Late that night it rained hard, water streamed down the windows and the sound of the sea was muffled as it broke against the cliff. It was cold and damp in the room. De Milja opened an armoire and found an extra blanket, then they wrapped themselves up and began to make love. “We’re on a boat,” she whispered. “Just us. In the middle of the sea. And now it’s a storm.”

“Then we better hang on to what’s valuable,” he said.

She laughed. “I’ve got what I want.”

Some time later he woke up and saw that her eyes were shining. She caught him staring and said, “See what you did?” He got himself untangled from the coarse sheet and moved next to her. Her skin was very hot. Then she wiped at her eyes with her fingers. “I hope you love me, whatever happens,” she said.


The letter came a week later. He was sitting at a table in a tiny apartment. She had gone to Switzerland, she would be married when she got there. Please forgive her, she would love him forever.

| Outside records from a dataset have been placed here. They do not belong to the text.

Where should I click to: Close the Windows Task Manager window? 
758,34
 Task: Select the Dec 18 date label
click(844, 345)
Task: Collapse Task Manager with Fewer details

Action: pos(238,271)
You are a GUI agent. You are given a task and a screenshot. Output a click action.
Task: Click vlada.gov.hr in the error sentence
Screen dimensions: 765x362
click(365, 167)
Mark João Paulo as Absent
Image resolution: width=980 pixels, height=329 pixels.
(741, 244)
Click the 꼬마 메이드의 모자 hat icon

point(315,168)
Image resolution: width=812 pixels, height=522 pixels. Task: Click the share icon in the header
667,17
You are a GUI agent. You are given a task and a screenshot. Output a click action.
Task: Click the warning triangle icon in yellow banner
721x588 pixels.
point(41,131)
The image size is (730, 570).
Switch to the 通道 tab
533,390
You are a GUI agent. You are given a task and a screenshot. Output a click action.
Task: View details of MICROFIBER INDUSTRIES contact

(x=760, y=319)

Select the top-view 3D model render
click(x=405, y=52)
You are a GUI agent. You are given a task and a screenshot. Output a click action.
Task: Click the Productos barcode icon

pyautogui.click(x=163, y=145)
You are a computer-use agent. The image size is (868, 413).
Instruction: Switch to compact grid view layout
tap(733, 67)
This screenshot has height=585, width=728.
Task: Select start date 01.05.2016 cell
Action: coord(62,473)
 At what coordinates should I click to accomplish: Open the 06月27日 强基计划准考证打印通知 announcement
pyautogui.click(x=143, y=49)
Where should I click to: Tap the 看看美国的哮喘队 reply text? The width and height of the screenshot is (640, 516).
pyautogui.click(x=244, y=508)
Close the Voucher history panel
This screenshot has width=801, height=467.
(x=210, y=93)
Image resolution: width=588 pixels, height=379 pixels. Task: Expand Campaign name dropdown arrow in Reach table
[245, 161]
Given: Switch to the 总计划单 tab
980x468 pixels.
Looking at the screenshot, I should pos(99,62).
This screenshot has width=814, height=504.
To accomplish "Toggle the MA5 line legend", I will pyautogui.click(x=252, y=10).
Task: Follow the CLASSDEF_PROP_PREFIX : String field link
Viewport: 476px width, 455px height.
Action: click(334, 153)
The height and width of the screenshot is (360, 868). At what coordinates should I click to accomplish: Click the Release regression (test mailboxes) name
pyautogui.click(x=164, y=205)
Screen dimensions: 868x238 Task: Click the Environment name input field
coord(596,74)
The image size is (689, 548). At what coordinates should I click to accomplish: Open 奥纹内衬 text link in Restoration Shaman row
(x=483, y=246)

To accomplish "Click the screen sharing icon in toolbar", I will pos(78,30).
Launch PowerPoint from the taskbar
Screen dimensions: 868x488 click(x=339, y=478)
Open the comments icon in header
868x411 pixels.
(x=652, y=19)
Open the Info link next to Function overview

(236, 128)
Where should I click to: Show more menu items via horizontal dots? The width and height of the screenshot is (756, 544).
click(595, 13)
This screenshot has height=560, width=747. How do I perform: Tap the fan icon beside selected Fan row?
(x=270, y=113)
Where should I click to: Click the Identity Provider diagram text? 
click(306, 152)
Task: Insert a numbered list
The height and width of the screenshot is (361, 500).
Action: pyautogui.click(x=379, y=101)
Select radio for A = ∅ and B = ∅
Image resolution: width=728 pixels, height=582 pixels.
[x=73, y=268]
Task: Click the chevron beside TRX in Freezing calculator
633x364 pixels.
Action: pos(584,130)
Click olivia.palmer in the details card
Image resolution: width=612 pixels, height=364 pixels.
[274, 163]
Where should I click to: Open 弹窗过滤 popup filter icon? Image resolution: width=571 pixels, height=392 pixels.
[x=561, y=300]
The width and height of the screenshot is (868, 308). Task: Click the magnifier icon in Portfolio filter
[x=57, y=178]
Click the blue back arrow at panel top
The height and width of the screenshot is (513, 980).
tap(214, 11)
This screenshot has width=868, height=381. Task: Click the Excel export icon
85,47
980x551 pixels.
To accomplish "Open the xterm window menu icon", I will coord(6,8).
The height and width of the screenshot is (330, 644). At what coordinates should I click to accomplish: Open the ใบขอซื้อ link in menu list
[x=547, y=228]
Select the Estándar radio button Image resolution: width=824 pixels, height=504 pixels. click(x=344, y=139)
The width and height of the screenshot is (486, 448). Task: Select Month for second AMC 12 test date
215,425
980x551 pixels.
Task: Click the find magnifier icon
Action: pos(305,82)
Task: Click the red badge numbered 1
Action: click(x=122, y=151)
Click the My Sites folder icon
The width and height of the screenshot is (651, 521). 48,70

He read the letter again, it didn’t say anything new the second time. He was changing his identity-once again-that week. Becoming someone else in order to do whatever they wanted him to do next, and papers were always a part of that. Still, poor old Lezhev might have lasted out another month if he’d been careful with him. But de Milja ached inside, so the passport and the work permit and all the rest of it went into the blackened little stove that sat in the corner of the room. There was no heat, it was snowing out, the papers burned in a few minutes, and that was the end of it.